NEW YORK (AFP).- An international custody battle for a Picasso sculpture worth more than $100 million has been settled in favor of a New York billionaire, forcing the artist's family to pay agents of the Qatari royal family.

The out-of-court deal required Pablo Picasso's heirs to make an undisclosed payment to London-based agents Pelham Europe, who initially negotiated to buy the sculpture for $47 million on behalf of their Qatari clients.

A family dispute prompted the Picassos to renege on the deal and sell the sculpture to New York art dealer Larry Gagosian for more than $100 million instead.

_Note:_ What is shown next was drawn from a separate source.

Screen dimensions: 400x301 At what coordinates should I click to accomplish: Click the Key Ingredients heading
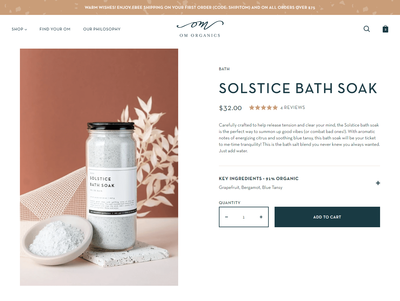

The Gagosian Gallery then sold it to billionaire Leon Black for an undisclosed sum.

The sculpture in question, the 1931 "Buste de Femme (Marie-Therese)," was last seen in public at New York's Museum of Modern Art earlier this year.

The tortured legal dispute involved courts in France, Switzerland and the United States, exposing a damaging breakdown in communications and bitter rivalry among the descendants of one of the 20th century's greatest artists.

The parties said in a joint statement on Wednesday that they were "pleased" to have reached "a good faith global settlement" resolving the dispute in all courts for good.

The Gagosian Gallery said the settlement was "a complete vindication" of its position and that Black would now receive his sculpture.

"The Gagosian Gallery purchased and sold this sculpture in good faith and without any knowledge of Picasso and Pelham's prior dealings, as we have said all along," it said in a statement.

Pelham Europe had gone to court seeking damages from Gagosian and Picasso's granddaughter Diana Widmaier-Picasso.

The agents' lawyers confirmed Wednesday that Maya Widmaier-Ruiz Picasso, Picasso's daughter whose mother is depicted in the sculpture, had settled.

"The amount of the payment is confidential, but Pelham and its client are very happy with the settlement," they said in a statement.

They had claimed that Maya agreed to sell the sculpture to Pelham in November 2014 for $47 million to go on public display in a Qatar museum.

But she pulled out of the deal days before the final payment was due.

Pelham alleged that her daughter, Diana, had objected to the deal and negotiated the Gagosian sale in May 2015.

The settlement heads off a trial scheduled for September.

Forbes magazine estimates Black, a private equity magnate, to be worth $4.7 billion.

He reportedly bought Edvard Munch's "The Scream," which fetched $120 million at auction in 2012, a world record at the time.